Director Larraz has stripped away many of the gothic trappings of vampires. The woman go about freely in daylight, they drink.. wine, and lack fangs so that they must cut their victims and drink blood from the spurting wound. Like George Romero's Martin or The Blood Spattered Bride by fellow Spaniard Vicente Aranda, there is nothing overtly supernatural about the 'vampyres'. What he has left us with is a brooding mystery, a dark, moldering castle, and haunting images of his black-dressed heroines fleeing across the moors.

Larraz's film is strong stuff. He has taken the soft-core conventions and cheap titillation of Hammer's 'Carmilla' films, and turned them on their heads. Sure, there is lots of nudity and onscreen coitus.
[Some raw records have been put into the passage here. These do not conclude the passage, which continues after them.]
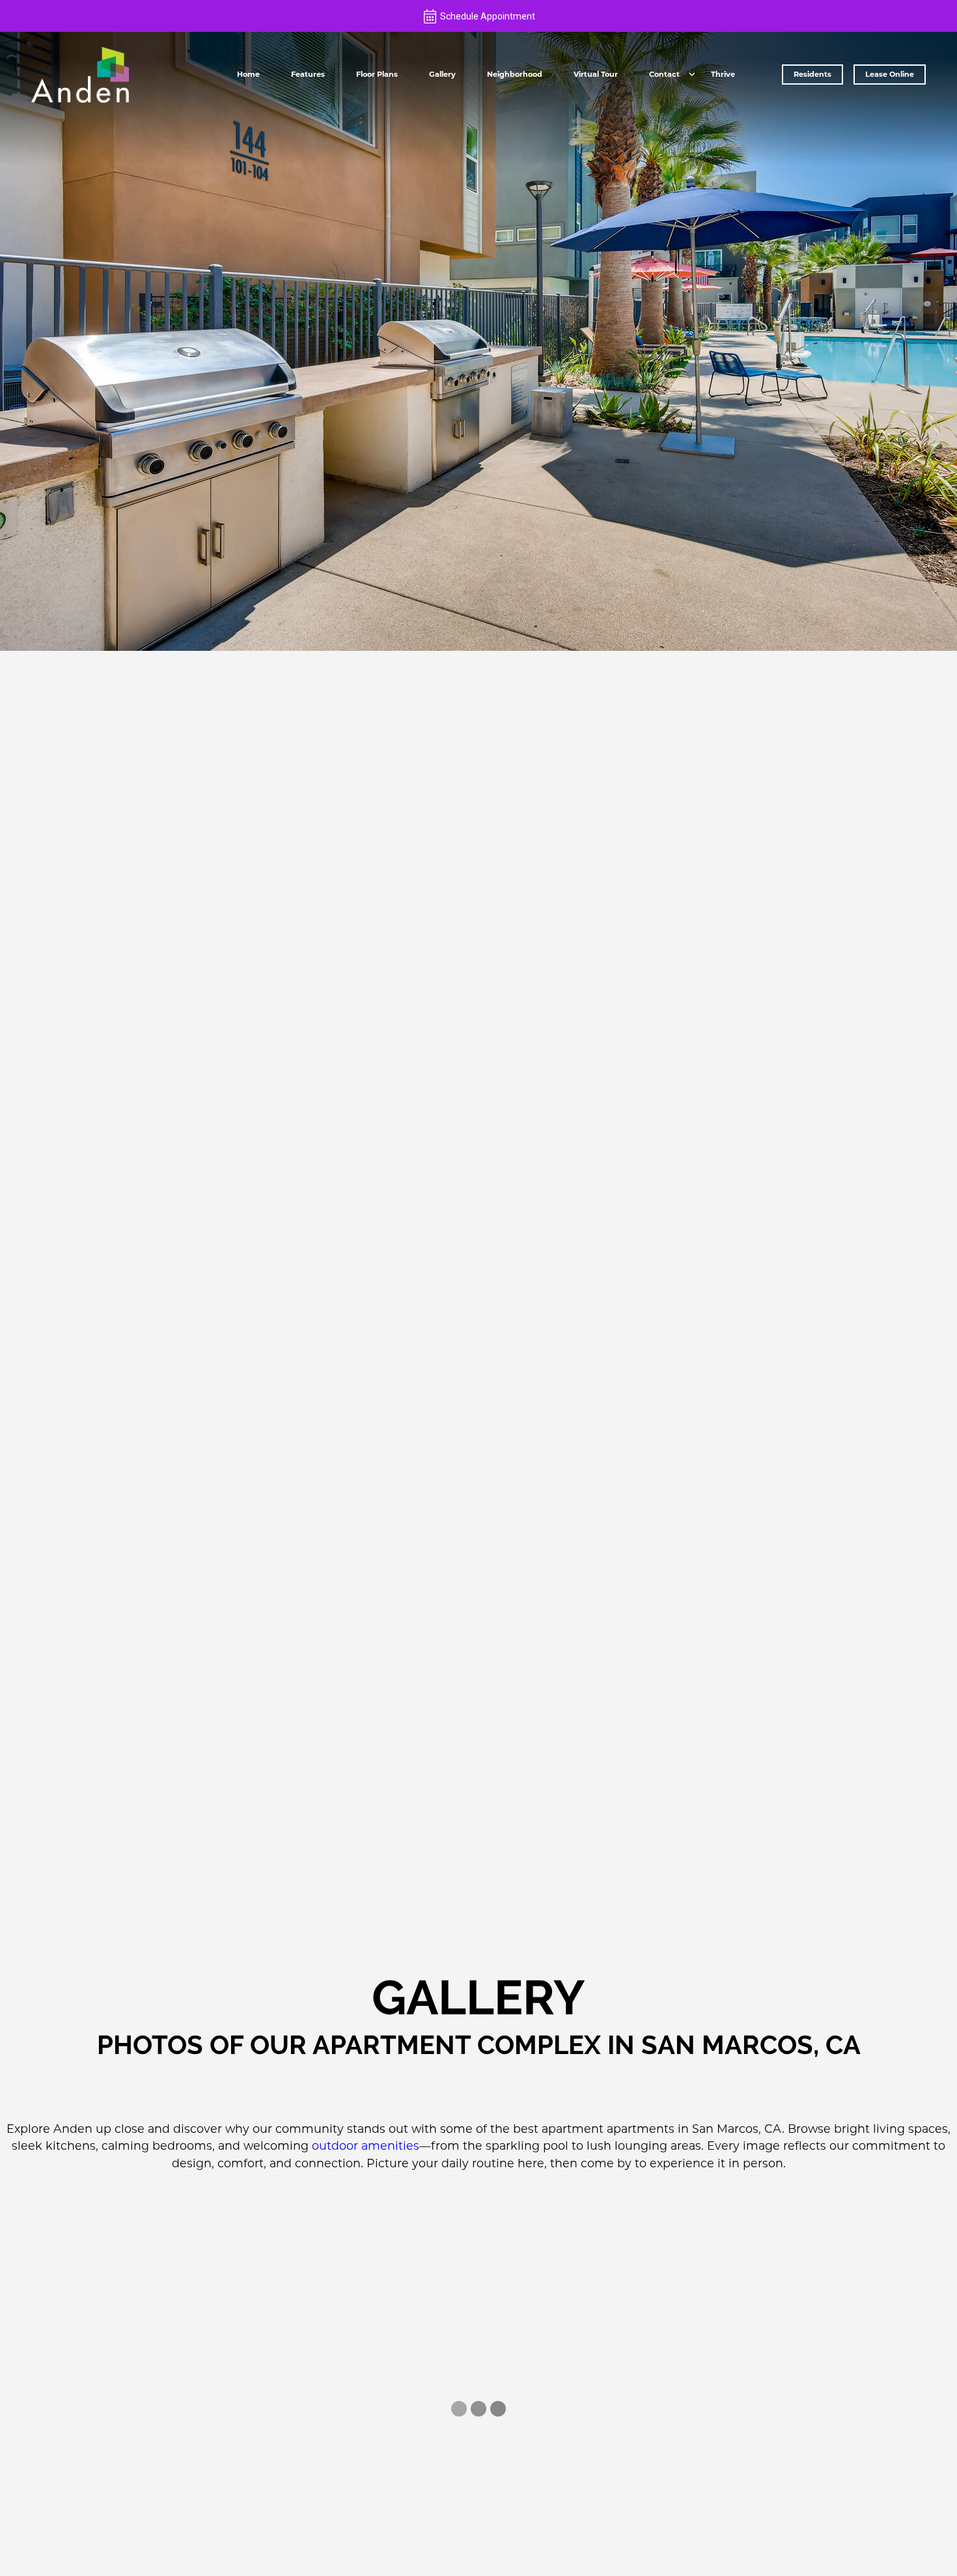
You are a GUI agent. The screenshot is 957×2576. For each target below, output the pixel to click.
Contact (664, 74)
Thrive (723, 74)
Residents (812, 74)
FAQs (664, 97)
But instead of cheap thrills, there is an air of threat, desperation, and pathos both in the film and in the characters. Instead of using it to fill screen time, Larraz makes lust and sexual obsession and central theme in his film. What transpires in that dark castle, with its empty rooms and mysterious cellar can be explained in terms psychosexual as easily as supernatural.

Larraz plays ambiguously with the nature of the two women as well as Murray Brown's confused prisoner. The screenplay hints at past secrets that bind the characters together, and never makes explicit their connection. Larraz has his own ideas, though, and a the patient viewer will be able to peace together the secrets that the script only hints at.

Vampyres is a unique film. While superficially it resemble any of a dozen other 'blood and breast' films of the 70's, it puts a mature, thoughtful spin on the material. Larraz has taken material that could have played for camp and soft-core titillation, and instead, has delivered and thoughtful meditation on sex, obsession, and guilt.